Nvidia ha riavviato la produzione dei suoi processori H200 per l'intelligenza artificiale destinati ai clienti cinesi dopo mesi di incertezza, con il CEO Jensen Huang che ha confermato che gli ordini di acquisto sono confermati e la produzione è in fase di ripresa.

La mossa indica una parziale riapertura di un mercato chiave sotto una supervisione statunitense più stringente, pur mentre gli investitori si interrogano sulla sostenibilità del più ampio rally dell'IA.

Ordini assicurati, riparte la produzione

Al suo evento GTC, Nvidia ha confermato di aver ricevuto ordini di acquisto per i chip H200 dalla Cina e sta procedendo a riprendere la produzione.

La catena di fornitura dell'azienda si sta ora attivando per sostenere la domanda rinnovata.

Ciò segna una svolta rispetto alla fine di febbraio, quando Nvidia aveva indicato di non aver ancora generato ricavi dalla Cina nell'attuale contesto normativo.

Vendite vincolate a requisiti di conformità

La riapertura del canale verso la Cina avviene con condizioni significative.

Le spedizioni dovrebbero essere soggette a ispezioni statunitensi, affrontare un dazio del 25% e potrebbero essere vincolate da tetti sul numero di chip venduti per cliente.

Le autorità cinesi hanno inoltre rilasciato licenze a grandi società tecnologiche, tra cui ByteDance, Alibaba e Tencent, per acquistare collettivamente grandi volumi di unità H200, suggerendo una domanda sostanziale se i requisiti di conformità saranno rispettati.

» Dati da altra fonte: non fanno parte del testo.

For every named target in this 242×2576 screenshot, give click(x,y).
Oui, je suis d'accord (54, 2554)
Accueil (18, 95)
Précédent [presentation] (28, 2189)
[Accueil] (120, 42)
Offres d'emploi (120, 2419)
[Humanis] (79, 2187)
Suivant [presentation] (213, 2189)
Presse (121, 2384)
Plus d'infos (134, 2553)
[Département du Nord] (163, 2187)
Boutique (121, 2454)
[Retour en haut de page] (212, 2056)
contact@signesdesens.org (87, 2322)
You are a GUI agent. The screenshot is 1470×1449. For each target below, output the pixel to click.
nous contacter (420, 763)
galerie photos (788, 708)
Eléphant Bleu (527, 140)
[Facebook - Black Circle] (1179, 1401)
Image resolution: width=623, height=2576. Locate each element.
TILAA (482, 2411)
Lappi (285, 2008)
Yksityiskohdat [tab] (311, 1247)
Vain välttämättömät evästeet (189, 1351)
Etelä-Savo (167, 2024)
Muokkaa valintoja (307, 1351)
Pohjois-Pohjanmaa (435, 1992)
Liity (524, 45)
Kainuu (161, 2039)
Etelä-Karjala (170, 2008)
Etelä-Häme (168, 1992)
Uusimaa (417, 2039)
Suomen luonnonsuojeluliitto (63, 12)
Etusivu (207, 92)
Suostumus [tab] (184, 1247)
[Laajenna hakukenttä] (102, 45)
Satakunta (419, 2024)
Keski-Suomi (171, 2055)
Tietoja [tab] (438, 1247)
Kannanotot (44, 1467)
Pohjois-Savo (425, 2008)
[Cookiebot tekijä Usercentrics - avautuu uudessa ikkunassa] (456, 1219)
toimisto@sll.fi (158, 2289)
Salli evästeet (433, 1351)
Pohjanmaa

Il volano software rafforza la domanda

Parallelamente, Nvidia registra una forte trazione sul suo stack software per l'IA. Il suo ecosistema open source sta ottenendo una rapida adozione, con offerte per le aziende che si sviluppano sopra di esso.

I clienti cinesi che acquistano chip H200 stanno anche sviluppando sulle piattaforme software di Nvidia, rafforzando un ciclo in cui l'adozione del software alimenta la domanda di hardware, concentrando al contempo l'esposizione geopolitica e normativa all'interno dello stesso ecosistema.

Le azioni degli sviluppatori cinesi di IA sono salite alla notizia, riflettendo ottimismo per l'accesso rinnovato all'hardware di Nvidia.

Nuovi motori di crescita e dubbi persistenti

Nvidia sta inoltre ampliando la sua roadmap di calcolo, con sistemi di nuova generazione che entrano in produzione e si prevede gestiranno una quota significativa dei carichi di lavoro.

Flussi di ricavi aggiuntivi derivanti dalle recenti mosse strategiche potrebbero ulteriormente sostenere la crescita, sebbene alcuni di questi contributi non siano ancora riflessi nelle proiezioni a lungo termine.

Nonostante questo slancio, parti del mercato restano caute.

I mercati delle predizioni segnalano una probabilità non trascurabile di una flessione del settore IA entro la fine del 2026, insieme a continue aspettative che Nvidia manterrà la sua posizione di leadership.

Nel percorso a venire, indicatori chiave includono il ritmo di produzione degli H200, l'impatto delle ispezioni e dei dazi sui tempi di consegna e se gli acquirenti cinesi autorizzati convertiranno le approvazioni in ordini su larga scala e sostenuti nel tempo.

Per ora, il segnale è chiaro: la domanda dalla Cina si sta riaffacciando, la catena di fornitura di Nvidia è in ripresa e si sta delineando un nuovo quadro guidato dalla conformità.

Se questo slancio si manterrà dipenderà dalla stabilità delle politiche, dall'esecuzione e da un mercato che sta sempre più scontando sia il potenziale rialzista sia il rischio ribassista.